China launches mission for first spacewalk
A Chinese soldier stands guard near the Shenzhou-7 manned spaceship, the Long-March II-F rocket, and the launch pad at the Jiuquan launch center in Jiuquan, China's northwest Gansu province, Saturday, Sept. 20, 2008. A Chinese astronaut will conduct the country's first spacewalk on Friday afternoon local time, state media reported. (AP Photo/Color China Photo)
JIUQUAN, China—China successfully launched a three-man crew into space Thursday to carry out the country's first spacewalk, beginning the nation's most challenging space mission since it first sent a person into space in 2003.
The Shenzhou 7 spacecraft, China's third manned mission, blasted off atop a Long March 2F rocket shortly after 9 a.m.

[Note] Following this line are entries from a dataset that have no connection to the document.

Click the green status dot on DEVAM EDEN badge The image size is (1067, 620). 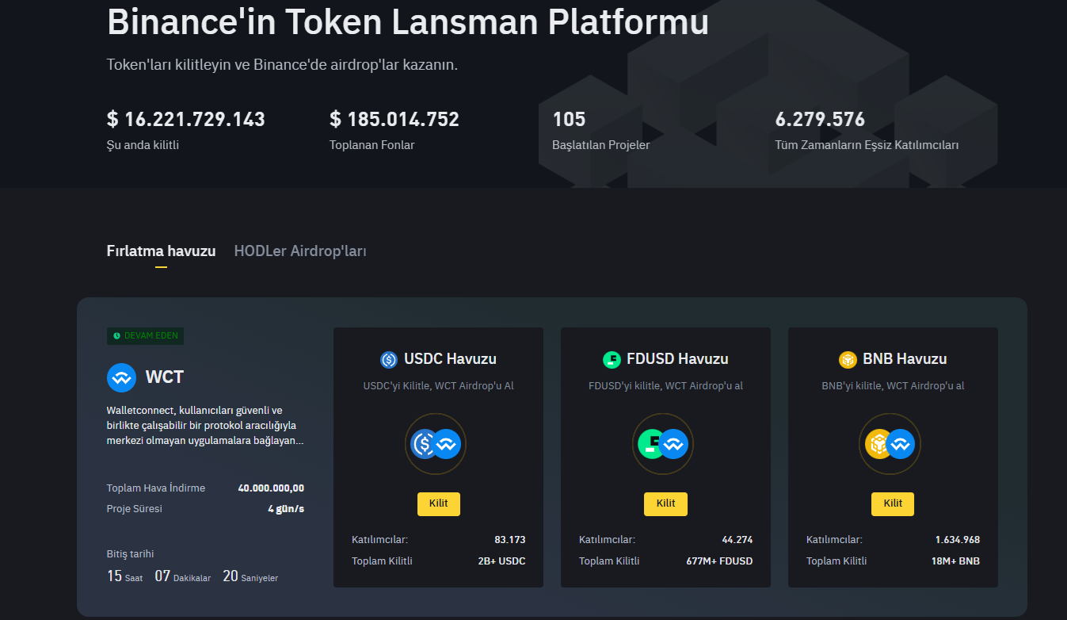point(116,336)
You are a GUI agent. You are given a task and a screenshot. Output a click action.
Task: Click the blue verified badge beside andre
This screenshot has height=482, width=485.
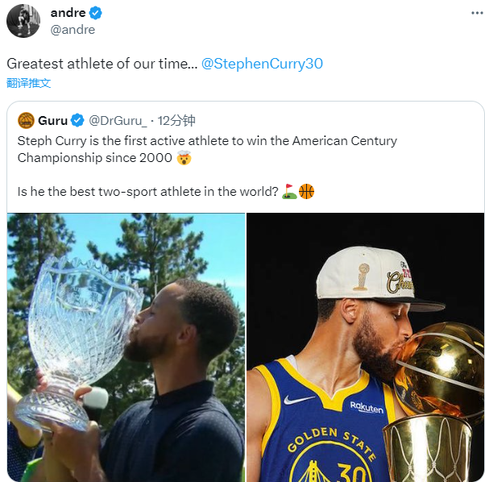click(95, 13)
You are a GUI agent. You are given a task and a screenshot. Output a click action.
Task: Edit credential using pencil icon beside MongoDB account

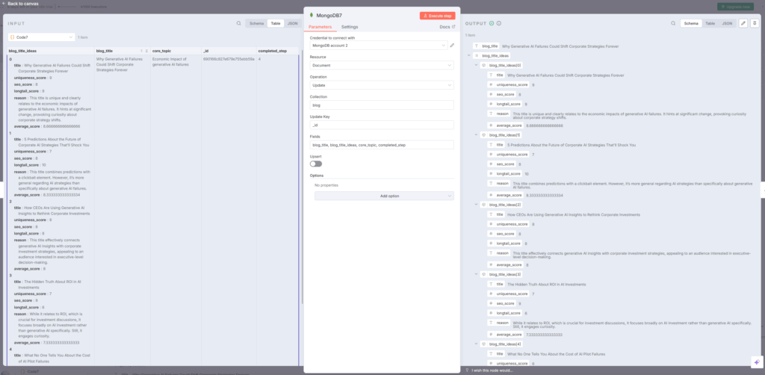click(x=451, y=46)
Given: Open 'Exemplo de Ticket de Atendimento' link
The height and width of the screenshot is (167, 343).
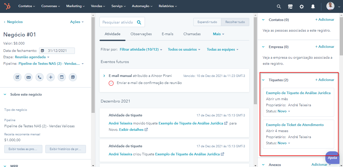Looking at the screenshot, I should pyautogui.click(x=295, y=124).
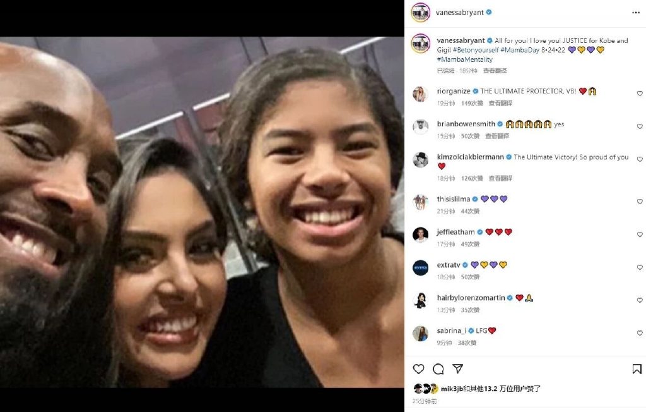Image resolution: width=646 pixels, height=412 pixels.
Task: Open the #Betonyourself hashtag
Action: [476, 50]
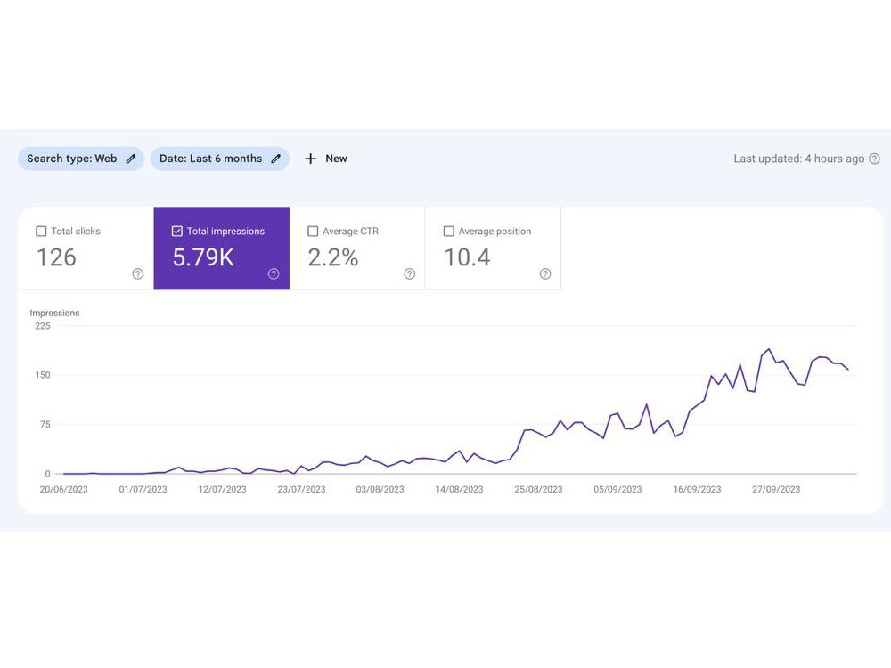Open the Search type: Web filter chip
891x668 pixels.
pos(81,159)
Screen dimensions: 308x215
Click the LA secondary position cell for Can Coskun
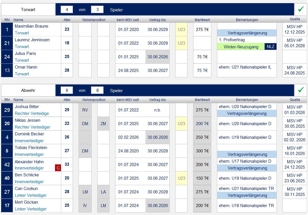click(x=103, y=192)
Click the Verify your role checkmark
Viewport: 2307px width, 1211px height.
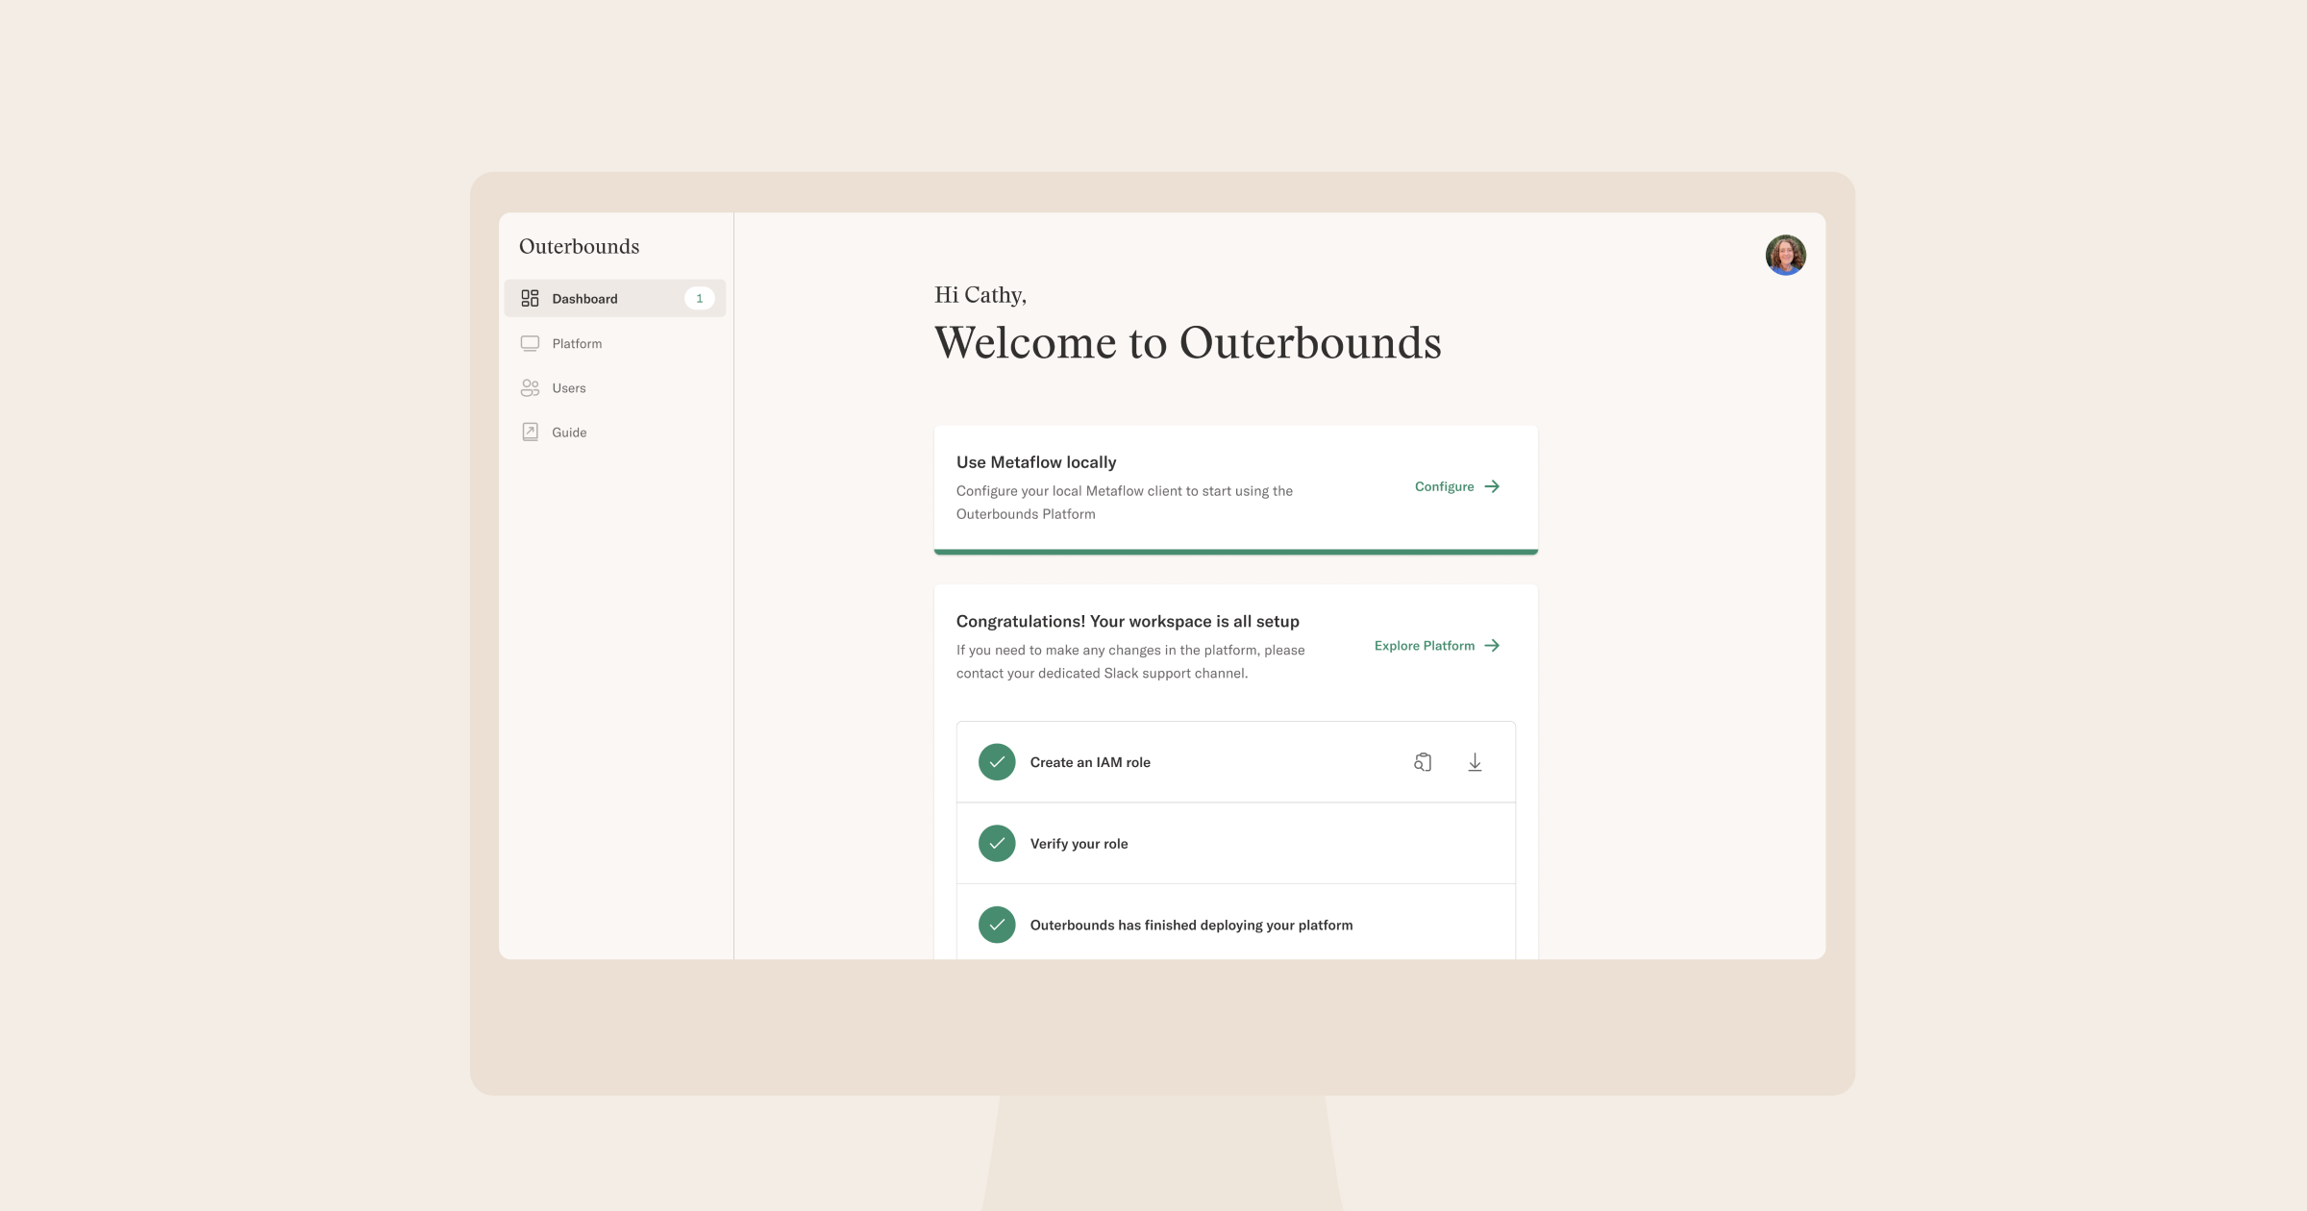997,843

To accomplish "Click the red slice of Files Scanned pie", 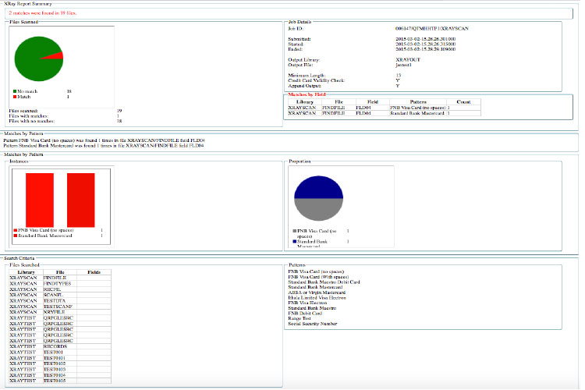I will [x=56, y=56].
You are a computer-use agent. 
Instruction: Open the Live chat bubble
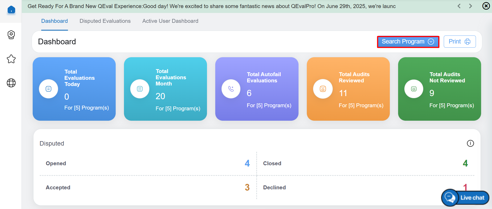click(x=465, y=198)
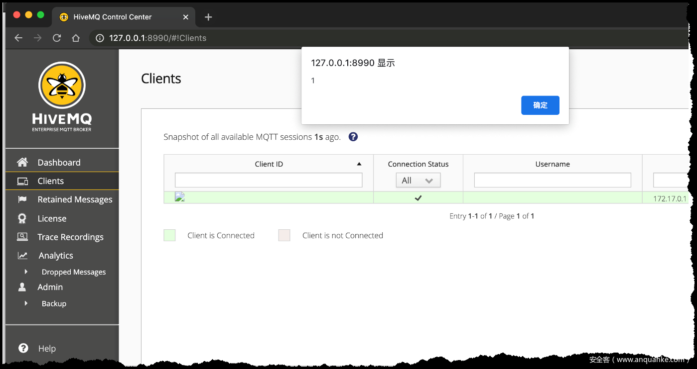Click the Trace Recordings icon
Viewport: 697px width, 369px height.
coord(22,237)
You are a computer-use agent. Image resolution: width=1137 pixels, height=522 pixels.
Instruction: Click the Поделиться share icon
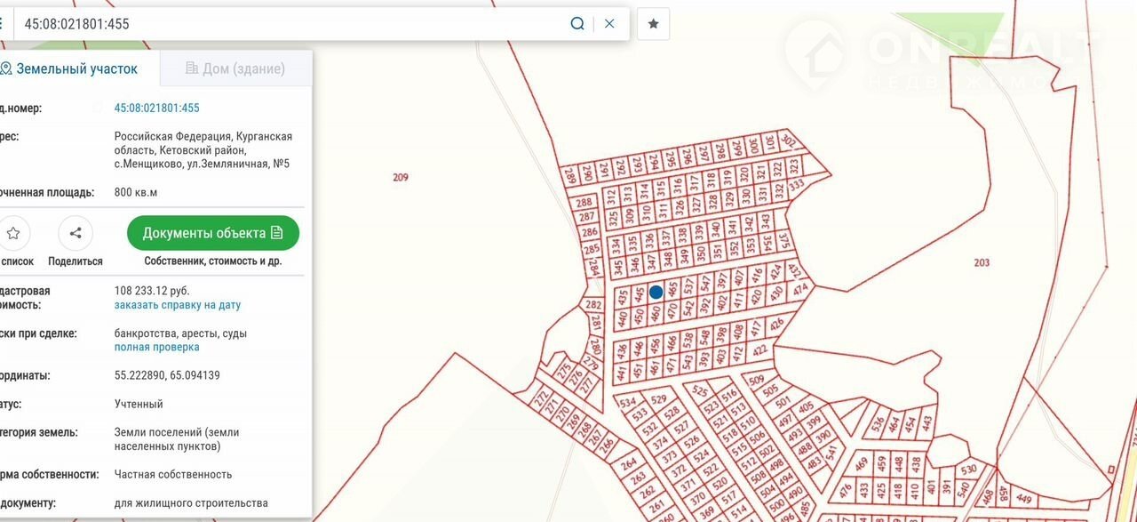point(76,234)
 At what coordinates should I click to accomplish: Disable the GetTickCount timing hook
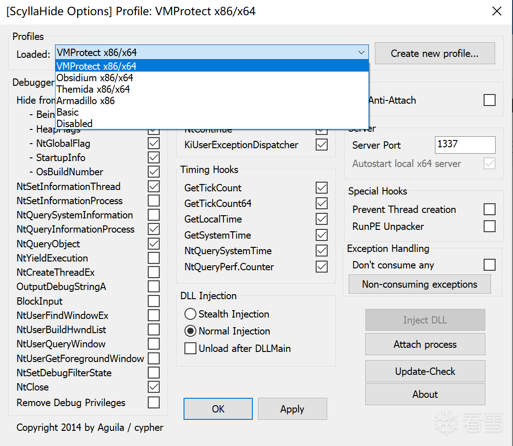[x=322, y=188]
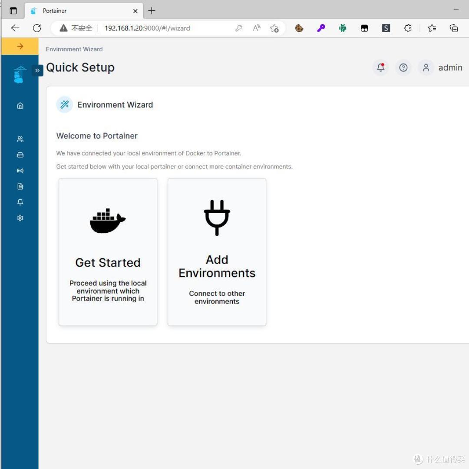The image size is (469, 469).
Task: Open Registries broadcast icon in sidebar
Action: pyautogui.click(x=20, y=171)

EDT under clear night skies in northwestern China.
The spacewalk by one of the astronauts is expected to take place either on Friday or Saturday.
Underscoring the mission's heavy political overtones, Chinese President and Communist Party head Hu Jintao was shown live on state television hailing the astronauts at the launch site near the northwestern town of Jiuquan.
"You will definitely accomplish this glorious and sacred mission. The motherland and the people are looking forward to your triumphant return," Hu told the three, who were dressed in their flight suits and behind glass to avoid germs.
The mission is expected to last three to four days. The spacewalk will last about 40 minutes.
The spacewalk is expected to help China master the technology for docking two orbiters to create China's first orbiting space station in the next few years.
The spacewalk could happen either Friday or Saturday depending on how well the astronauts adapt to weightlessness and other physical demands of their environment, according to the China Manned Space Engineering Office.
The astronauts would return to Earth soon after the spacewalk, the office said.
The two astronauts who don spacesuits for the Shengzhou 7 spacewalk will be supported by Russian experts throughout the mission. Only one will actually leave the orbiter module to retrieve scientific experiments placed outside.
One of the astronauts will wear China's homemade Feitian suit, while the other will wear a Russian-made suit.
Fighter pilot Zhai Zhigang, an unsuccessful candidate for the previous two manned missions, has been touted by the official Xinhua News Agency as the leading astronaut to carry out the spacewalk.
Zhai and fellow astronauts and fighter pilots Jing Haipeng and Liu Boming -- all age 42 -- were introduced to journalists at a news conference late Wednesday.
A decade of training together ensured effective, smooth cooperation between the three, Liu said.
"The Shenzhou 7 mission marks a historic breakthrough in China's manned space program," Zhai said. "It is a great honor for all three of us to fly the mission, and we are fully prepared for the challenge."
Before the launch, Chinese Officials again expressed a desire for closer cooperation with other nations in space. But some nations, especially the United States, remain dubious of the Chinese program's military backing and are keeping Beijing at arms-length on projects such as the international space station.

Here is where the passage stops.